Des milliers de personnes sont descendues dans les rues de Valence samedi pour exiger que l'ancien président de la Generalitat, Carlos Mazón, perde son immunité parlementaire et soit tenu responsable de la gestion des inondations dues à la DANA en octobre 2024. La manifestation, organisée sous le slogan « Mazón a presó », fait suite à des décisions judiciaires récentes rejetant l'ouverture d'une enquête à son encontre, mais le convoquant en tant que témoin. Les associations de victimes promettent de poursuivre leur combat pour « vérité, justice et réparation ».
Une manifestation appelée par plus de 200 entités sociales, civiques et syndicales, des associations de victimes de la DANA, les Comités Locaux d'Urgence et de Reconstruction (CLER) et l'Acord Social Valencià (ASV) a défilé dans le centre de Valence samedi. Le cortège a débuté à 18h sur la place de l'Ayuntamiento, derrière une banderole proclamant « Mazón a presó », pour se terminer sur la Plaza de la Virgen.
Les participants exigent que Carlos Mazón, ancien président de la Generalitat, renonce à son siège de député aux Corts Valencianes, perde son immunité et témoigne devant le tribunal de Catarroja qui enquête sur la gestion de la catastrophe de la DANA du 29 octobre 2024, laquelle a causé au moins 230 morts. Ils protestent depuis 17 mois contre la « négligence » de Mazón et de son Consell, qui, selon eux, a transformé une catastrophe naturelle en catastrophe humaine, obtenant sa démission en novembre 2025 mais pas la perte de ses privilèges.
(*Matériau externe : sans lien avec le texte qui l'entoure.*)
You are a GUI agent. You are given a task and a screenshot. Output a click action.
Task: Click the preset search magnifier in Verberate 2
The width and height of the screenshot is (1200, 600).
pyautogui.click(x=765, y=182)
Le Tribunal Superior de Justicia de la Comunitat Valenciana (TSJCV) a rejeté à l'unanimité l'ouverture d'une enquête contre Mazón le 16 mars, ne trouvant aucune infraction pénale spécifique ni implication de l'Es Alert, bien que qualifiant sa conduite de « répréhensible » sur les plans social et politique. Le 24 mars, le juge du tribunal de première instance numéro 3 de Catarroja l'a convoqué en tant que témoin et a demandé la soumission volontaire des journaux d'appels et des messages WhatsApp du jour de la DANA.
Mariló Gradolí, présidente de l'Asociación Víctimas de la Dana 29 d'Octubre 2024, a qualifié la décision du TSJCV de « honteuse » et a demandé : « Si le président de la Generalitat n'est pas responsable, qui l'est ? ». Rosa Álvarez, de l'Asociación de Víctimas Mortales DANA, a exprimé sa « perplexité » et a insisté : « Se battre, se battre et se battre ». Elizabeth González, vice-présidente de l'Asociación de Damnificados Dana-L'Horta Sud, a déclaré qu'ils iraient « en Europe si nécessaire ».
Parmi les slogans scandés figuraient « No son muertos, son asesinados » et des pancartes telles que « Mazón a prisión, Consell dimisión ». Le manifeste a rejeté une « demi-démission » ainsi que les politiques ignorant le changement climatique.